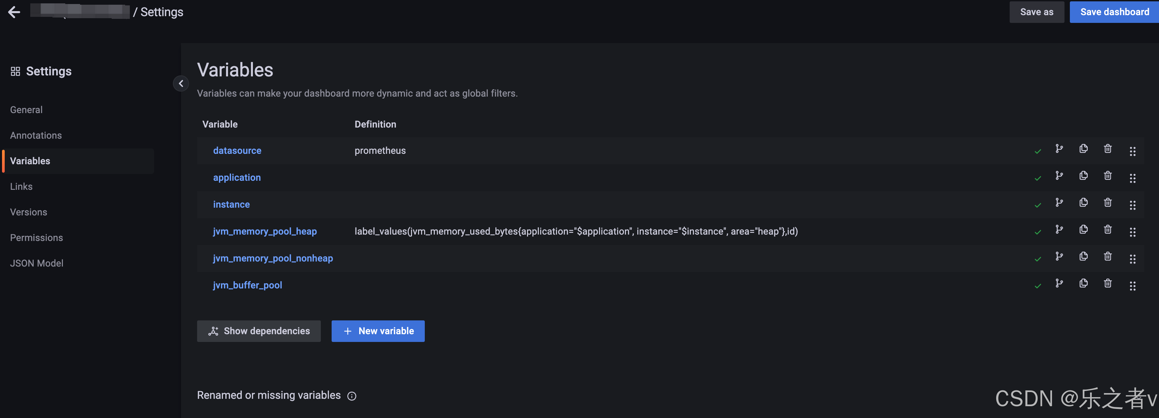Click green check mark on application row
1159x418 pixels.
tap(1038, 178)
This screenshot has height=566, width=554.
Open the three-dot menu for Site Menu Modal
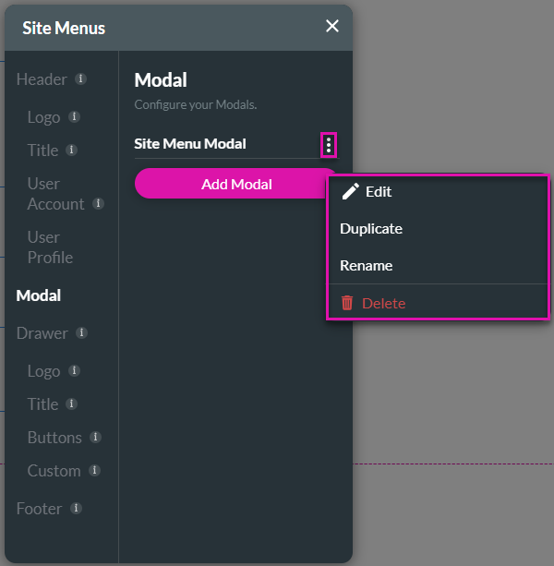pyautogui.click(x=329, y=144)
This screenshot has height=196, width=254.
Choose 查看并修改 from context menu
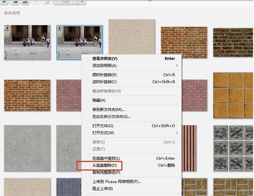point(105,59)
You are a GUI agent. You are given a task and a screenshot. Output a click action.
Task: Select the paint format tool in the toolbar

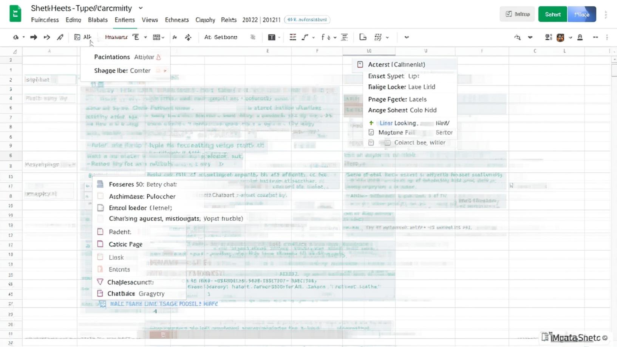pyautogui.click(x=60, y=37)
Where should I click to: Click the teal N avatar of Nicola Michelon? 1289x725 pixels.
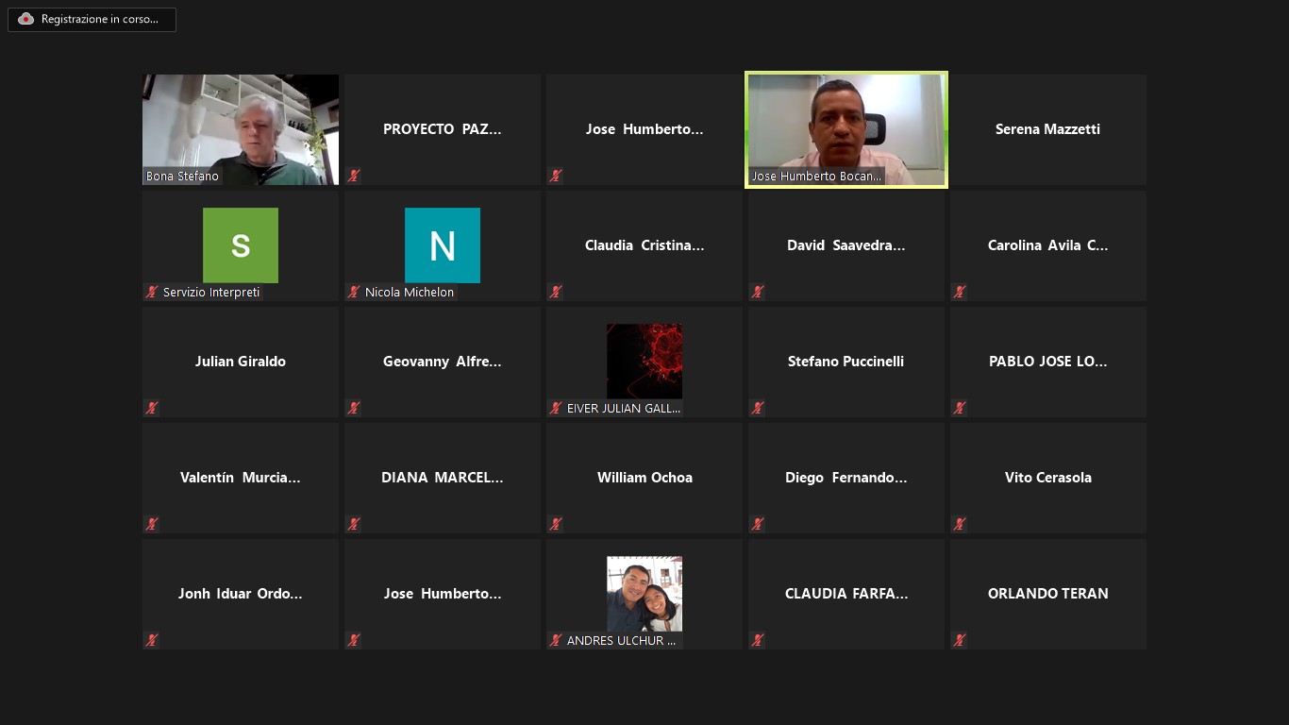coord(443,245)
---
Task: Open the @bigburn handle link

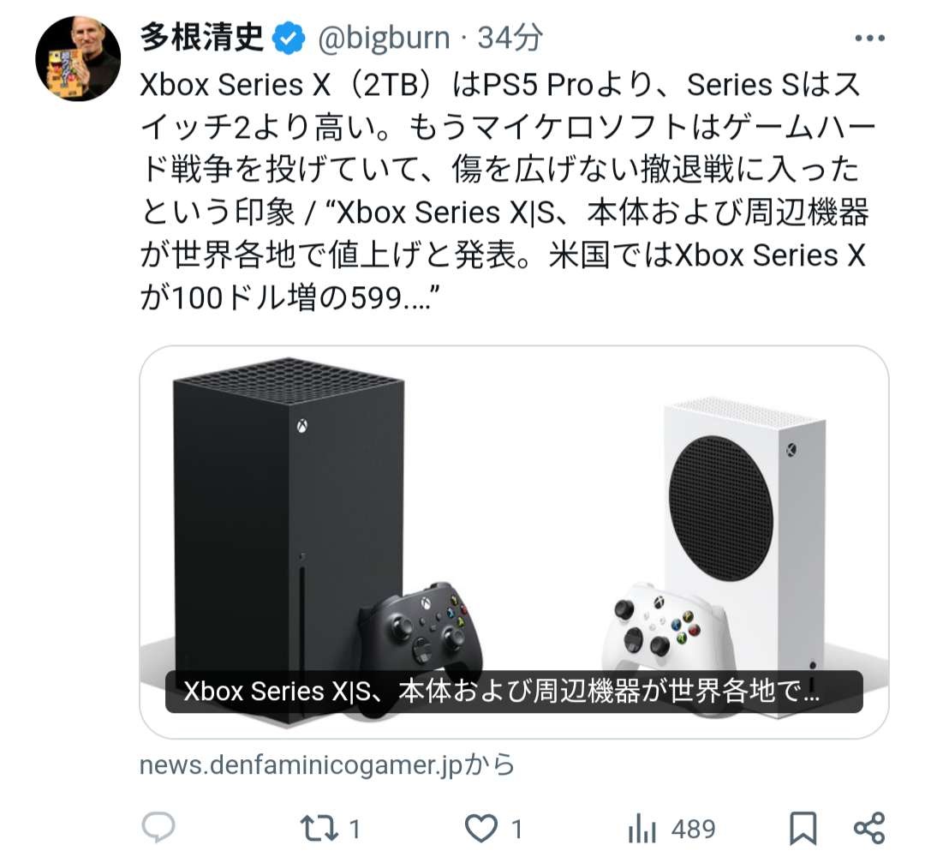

— Task brief —
Convert the part that opens with the line containing "Where should I" and closes with the line containing "coord(443,245)" into a JSON list of strings, one string per line. Omit any blank lines and leave the pictures out.

— Worked solution —
[
  "Where should I click to: Click the teal N avatar of Nicola Michelon? 1289x725 pixels.",
  "coord(443,245)"
]